==== Material shown
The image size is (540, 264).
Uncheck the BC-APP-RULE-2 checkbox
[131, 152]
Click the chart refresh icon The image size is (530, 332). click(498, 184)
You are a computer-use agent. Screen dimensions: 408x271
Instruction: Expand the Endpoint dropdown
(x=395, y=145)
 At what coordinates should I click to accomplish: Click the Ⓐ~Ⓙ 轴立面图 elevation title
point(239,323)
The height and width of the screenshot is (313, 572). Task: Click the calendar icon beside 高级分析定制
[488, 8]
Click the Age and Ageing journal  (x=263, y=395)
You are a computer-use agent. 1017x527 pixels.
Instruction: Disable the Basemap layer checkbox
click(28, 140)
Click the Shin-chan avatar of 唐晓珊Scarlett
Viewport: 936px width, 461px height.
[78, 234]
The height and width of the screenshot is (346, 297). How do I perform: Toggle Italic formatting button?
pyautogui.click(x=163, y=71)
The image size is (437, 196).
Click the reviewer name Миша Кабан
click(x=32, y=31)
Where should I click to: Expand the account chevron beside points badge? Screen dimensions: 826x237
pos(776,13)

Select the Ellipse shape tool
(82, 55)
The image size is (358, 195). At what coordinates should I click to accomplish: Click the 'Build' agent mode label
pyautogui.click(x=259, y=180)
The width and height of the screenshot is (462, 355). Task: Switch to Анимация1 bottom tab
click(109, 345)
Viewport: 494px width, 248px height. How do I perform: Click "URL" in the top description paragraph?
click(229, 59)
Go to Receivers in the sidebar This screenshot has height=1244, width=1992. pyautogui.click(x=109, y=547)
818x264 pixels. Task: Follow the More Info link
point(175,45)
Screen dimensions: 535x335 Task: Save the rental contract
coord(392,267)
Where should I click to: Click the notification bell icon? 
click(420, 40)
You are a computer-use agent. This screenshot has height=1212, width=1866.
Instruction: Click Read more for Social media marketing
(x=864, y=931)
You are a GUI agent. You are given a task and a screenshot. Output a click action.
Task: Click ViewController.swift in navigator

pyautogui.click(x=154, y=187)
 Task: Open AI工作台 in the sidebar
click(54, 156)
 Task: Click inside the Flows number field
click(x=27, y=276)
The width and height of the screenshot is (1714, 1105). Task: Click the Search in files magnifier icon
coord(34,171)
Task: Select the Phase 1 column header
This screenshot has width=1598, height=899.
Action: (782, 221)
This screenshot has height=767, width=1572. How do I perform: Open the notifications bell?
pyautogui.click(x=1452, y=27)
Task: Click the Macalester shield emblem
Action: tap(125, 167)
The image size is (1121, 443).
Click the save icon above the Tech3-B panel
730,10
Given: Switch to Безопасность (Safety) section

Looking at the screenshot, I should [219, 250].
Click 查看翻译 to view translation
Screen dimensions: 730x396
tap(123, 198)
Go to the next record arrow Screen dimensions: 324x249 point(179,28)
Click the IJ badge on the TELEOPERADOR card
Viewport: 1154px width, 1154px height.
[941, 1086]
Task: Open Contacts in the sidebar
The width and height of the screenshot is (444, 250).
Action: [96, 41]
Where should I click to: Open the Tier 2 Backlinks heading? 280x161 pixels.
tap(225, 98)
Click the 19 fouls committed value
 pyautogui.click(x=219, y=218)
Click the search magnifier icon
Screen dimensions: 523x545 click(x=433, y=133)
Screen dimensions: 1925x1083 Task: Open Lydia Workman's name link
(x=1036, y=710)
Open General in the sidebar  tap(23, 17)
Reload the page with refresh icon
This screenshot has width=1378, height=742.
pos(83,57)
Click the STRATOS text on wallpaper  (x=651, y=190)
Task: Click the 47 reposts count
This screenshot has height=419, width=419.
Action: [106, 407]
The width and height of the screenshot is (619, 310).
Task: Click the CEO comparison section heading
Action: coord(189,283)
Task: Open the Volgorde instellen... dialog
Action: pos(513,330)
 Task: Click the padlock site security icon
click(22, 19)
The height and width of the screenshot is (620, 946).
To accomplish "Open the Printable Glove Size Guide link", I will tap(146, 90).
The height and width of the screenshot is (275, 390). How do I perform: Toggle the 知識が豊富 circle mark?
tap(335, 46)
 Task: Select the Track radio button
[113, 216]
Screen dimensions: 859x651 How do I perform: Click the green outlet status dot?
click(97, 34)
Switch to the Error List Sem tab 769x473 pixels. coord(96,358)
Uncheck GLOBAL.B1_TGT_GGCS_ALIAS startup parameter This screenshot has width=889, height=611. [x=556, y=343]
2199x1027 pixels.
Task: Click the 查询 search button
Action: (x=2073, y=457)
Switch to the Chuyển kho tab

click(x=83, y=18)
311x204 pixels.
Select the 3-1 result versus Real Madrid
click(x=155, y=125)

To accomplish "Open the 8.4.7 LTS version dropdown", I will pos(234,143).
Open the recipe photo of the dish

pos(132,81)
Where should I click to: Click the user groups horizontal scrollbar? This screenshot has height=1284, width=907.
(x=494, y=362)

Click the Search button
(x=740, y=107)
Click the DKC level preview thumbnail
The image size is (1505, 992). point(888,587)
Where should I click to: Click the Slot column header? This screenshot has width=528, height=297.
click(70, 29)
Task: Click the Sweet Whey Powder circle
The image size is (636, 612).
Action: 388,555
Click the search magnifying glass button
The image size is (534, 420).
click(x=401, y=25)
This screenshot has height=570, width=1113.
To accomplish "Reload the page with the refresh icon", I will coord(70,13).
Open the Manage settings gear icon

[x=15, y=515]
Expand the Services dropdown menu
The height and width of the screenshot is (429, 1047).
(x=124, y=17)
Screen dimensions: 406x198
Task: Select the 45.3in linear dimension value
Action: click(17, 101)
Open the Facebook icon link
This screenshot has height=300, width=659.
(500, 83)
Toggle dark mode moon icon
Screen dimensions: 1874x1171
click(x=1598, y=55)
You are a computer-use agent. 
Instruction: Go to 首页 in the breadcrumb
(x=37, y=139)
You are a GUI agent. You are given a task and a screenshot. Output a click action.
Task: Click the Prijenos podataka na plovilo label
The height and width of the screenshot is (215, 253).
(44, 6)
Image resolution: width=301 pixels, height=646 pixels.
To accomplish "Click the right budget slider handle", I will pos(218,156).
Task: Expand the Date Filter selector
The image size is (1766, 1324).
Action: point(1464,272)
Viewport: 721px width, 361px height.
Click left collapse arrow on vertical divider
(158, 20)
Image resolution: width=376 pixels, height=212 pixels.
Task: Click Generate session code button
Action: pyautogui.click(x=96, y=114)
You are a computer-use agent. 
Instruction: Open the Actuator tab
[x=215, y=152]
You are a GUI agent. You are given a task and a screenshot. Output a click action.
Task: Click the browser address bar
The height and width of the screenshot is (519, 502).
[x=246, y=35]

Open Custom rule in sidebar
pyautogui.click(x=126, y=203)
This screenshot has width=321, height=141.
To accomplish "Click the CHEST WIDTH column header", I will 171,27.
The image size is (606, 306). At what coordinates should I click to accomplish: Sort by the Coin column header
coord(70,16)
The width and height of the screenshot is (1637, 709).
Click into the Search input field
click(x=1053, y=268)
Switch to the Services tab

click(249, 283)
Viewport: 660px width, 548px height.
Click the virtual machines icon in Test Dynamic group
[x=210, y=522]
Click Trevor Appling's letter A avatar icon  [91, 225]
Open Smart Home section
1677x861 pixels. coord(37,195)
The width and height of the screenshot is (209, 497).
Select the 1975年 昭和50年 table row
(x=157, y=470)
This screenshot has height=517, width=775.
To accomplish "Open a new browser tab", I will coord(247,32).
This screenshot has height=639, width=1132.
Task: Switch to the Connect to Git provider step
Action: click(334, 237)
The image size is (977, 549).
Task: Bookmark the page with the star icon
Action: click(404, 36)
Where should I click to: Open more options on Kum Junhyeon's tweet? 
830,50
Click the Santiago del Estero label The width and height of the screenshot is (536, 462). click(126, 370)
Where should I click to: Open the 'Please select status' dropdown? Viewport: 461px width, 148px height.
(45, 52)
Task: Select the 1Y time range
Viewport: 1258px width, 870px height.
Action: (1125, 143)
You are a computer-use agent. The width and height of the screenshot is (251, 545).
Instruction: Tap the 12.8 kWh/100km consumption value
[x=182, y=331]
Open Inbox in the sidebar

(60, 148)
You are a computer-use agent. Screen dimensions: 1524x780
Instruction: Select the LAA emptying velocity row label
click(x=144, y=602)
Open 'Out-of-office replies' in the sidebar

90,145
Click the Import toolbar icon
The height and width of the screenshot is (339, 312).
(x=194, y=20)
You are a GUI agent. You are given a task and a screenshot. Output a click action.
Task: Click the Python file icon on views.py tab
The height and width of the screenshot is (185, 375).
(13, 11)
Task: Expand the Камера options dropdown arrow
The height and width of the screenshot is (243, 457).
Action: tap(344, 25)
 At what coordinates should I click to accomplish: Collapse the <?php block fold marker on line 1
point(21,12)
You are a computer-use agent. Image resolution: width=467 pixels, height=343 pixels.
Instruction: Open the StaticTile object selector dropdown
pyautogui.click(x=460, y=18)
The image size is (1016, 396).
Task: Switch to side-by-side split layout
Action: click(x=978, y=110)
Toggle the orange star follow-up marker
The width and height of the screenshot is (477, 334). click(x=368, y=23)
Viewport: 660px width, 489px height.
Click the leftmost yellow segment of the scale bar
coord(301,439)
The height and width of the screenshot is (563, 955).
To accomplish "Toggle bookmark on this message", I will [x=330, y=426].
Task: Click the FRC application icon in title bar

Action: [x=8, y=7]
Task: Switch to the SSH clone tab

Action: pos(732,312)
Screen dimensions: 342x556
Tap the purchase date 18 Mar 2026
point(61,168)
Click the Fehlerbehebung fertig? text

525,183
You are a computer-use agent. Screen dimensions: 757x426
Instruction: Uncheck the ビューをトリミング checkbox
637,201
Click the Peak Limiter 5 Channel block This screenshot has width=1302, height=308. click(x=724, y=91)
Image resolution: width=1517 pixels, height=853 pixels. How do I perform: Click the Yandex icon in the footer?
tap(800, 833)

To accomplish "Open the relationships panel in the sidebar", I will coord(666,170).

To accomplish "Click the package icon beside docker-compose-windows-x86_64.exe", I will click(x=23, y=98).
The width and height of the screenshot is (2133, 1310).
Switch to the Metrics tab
========
- What is being asked -
Reproduce the rows above verbatim, from the line containing "Task: Select the Phase 1 column header" through the line containing "tap(123, 198)".

- Finished answer -
Task: Select the Phase 1 column header
This screenshot has width=1598, height=899.
Action: (782, 221)
This screenshot has height=767, width=1572. How do I perform: Open the notifications bell?
pyautogui.click(x=1452, y=27)
Task: Click the Macalester shield emblem
Action: tap(125, 167)
The image size is (1121, 443).
Click the save icon above the Tech3-B panel
730,10
Given: Switch to Безопасность (Safety) section

Looking at the screenshot, I should [219, 250].
Click 查看翻译 to view translation
Screen dimensions: 730x396
tap(123, 198)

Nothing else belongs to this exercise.